抜粋文:
+-------+

プロ野球のキャンプ・オープン戦も終盤にさしかかり、期待と不安が交錯するこのごろです。そこで「プロ野球チームは誰のものか」という題で書き始めようとしたと同時に、センバツ高校野球大会の放送が始まりました。東日本大震災10年目の今回の開会式で、選手宣誓が東北は仙台育英高校のキャプテンが務められたこと。まちがいなく全国が後押しした見事なクジ運で、それに応える立派な言葉を綴られました。お題を、野球チームは誰のものかに変えます。

高校に限らず学校の部活動は部員たちのものと考えてまずはよさそうです。典型的に言うと幼稚園児のチームは園児のものだと思います。また部員たちのものという捉え方が、そのチームの背景によってOB部員も含めてのものや学校全体のものに拡大している実態があります。さらに今日の高校野球のように地域を代表するチームが競い合う大会になると、地域のものとして捉えられるでしょう。

そのうえで今朝の選手宣誓を聞いていると仙台育英高校ファンが増えるだろうと感じると共に、高校野球ファンそのものがこのご時世において復活するような清々しさを感じます。いわば国民のものに昇華していることに気付かされるわけですが、これはそこに携わる人の気持ちが姿勢となって表れる「決まり事ではなく文化」だと思います。

ここで寄り道して、時折り議論になる「会社は誰のものか」という話に触れます。株主のもの論者、お客様のもの論者、従業員のもの論者が居られます。言葉の定義そのものをひろくとらえて、ステークホルダーのものであると聞いたこともあります。経営の教科書にはいろいろな言葉が載ってるに違いないと思いますが、結局は「決まり事ではなくその企業が個別に持つ文化」なんでしょう。その時の経営陣が定義をして範を示し、各部署、各従業員が行動していく中で創られたり壊されたりする文化ではないでしょうか。私の個人的な思い出では、たまたま所属した当時の企業の経営陣はステークホルダー論を標榜しつつ、根底に流れる文化は従業員のものであったような気がしております。それが企業全体が醸し出す好奇心の源になり、他と比較するのではなくオンリーワン路線を歩んでいたと記憶しています。従業員が満足できる日々も多かったと振り返ります。

+-------+

資料:
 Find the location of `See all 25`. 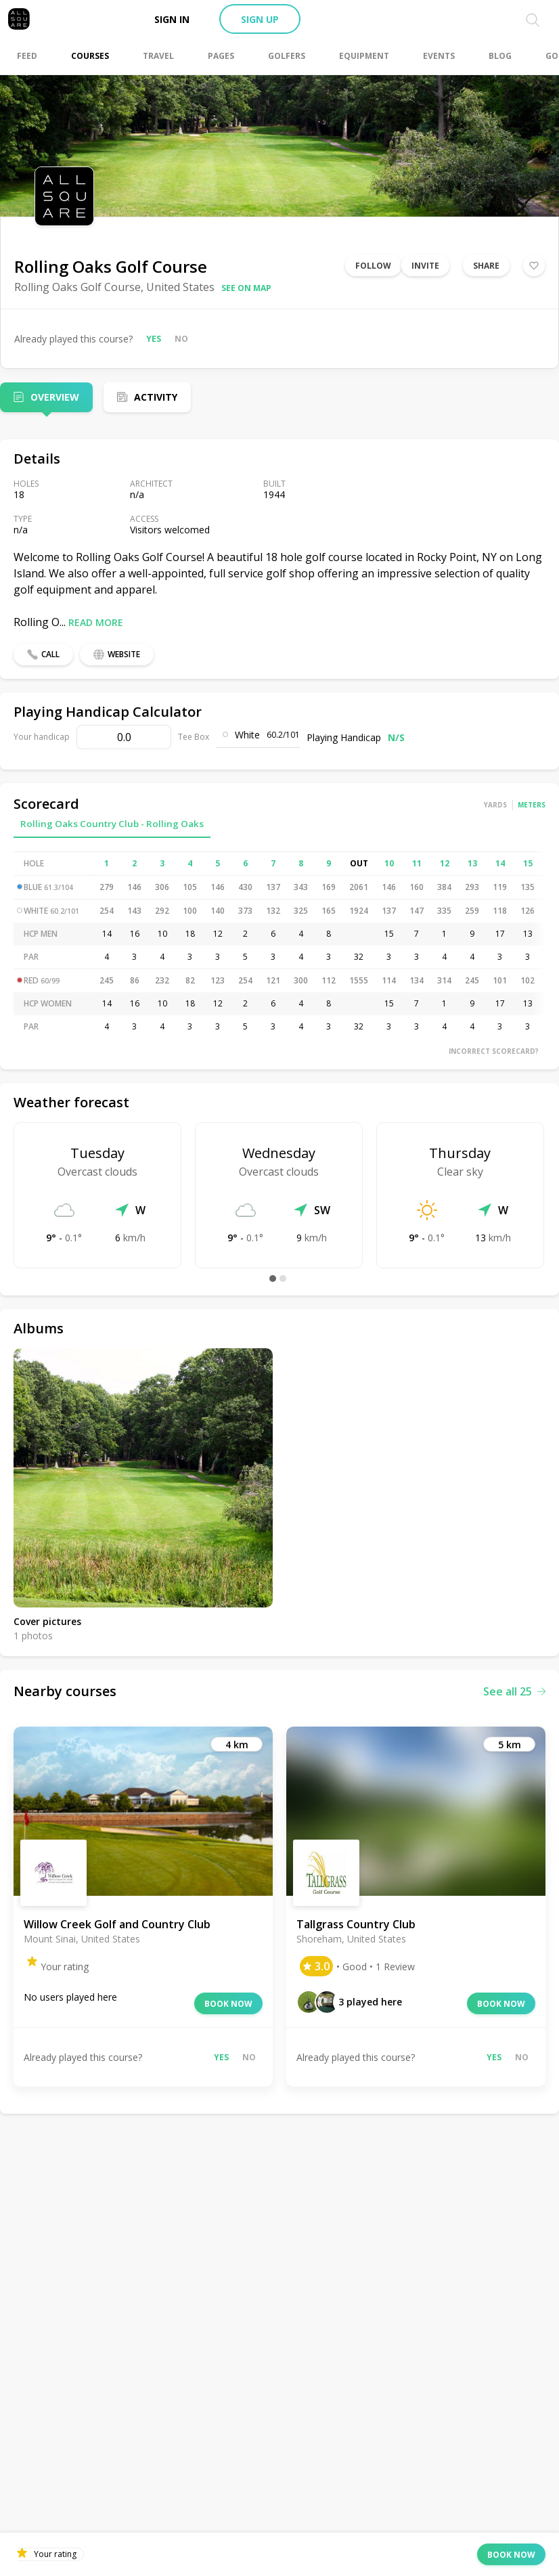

+-------+

短い問題:
上の抜粋文の一部を一字一句変えずに書き出してください。「そのうえで今朝の選手宣誓を聞」から始め、「ではなく文化」だと思います。」のところで止めてください。

結果:
そのうえで今朝の選手宣誓を聞いていると仙台育英高校ファンが増えるだろうと感じると共に、高校野球ファンそのものがこのご時世において復活するような清々しさを感じます。いわば国民のものに昇華していることに気付かされるわけですが、これはそこに携わる人の気持ちが姿勢となって表れる「決まり事ではなく文化」だと思います。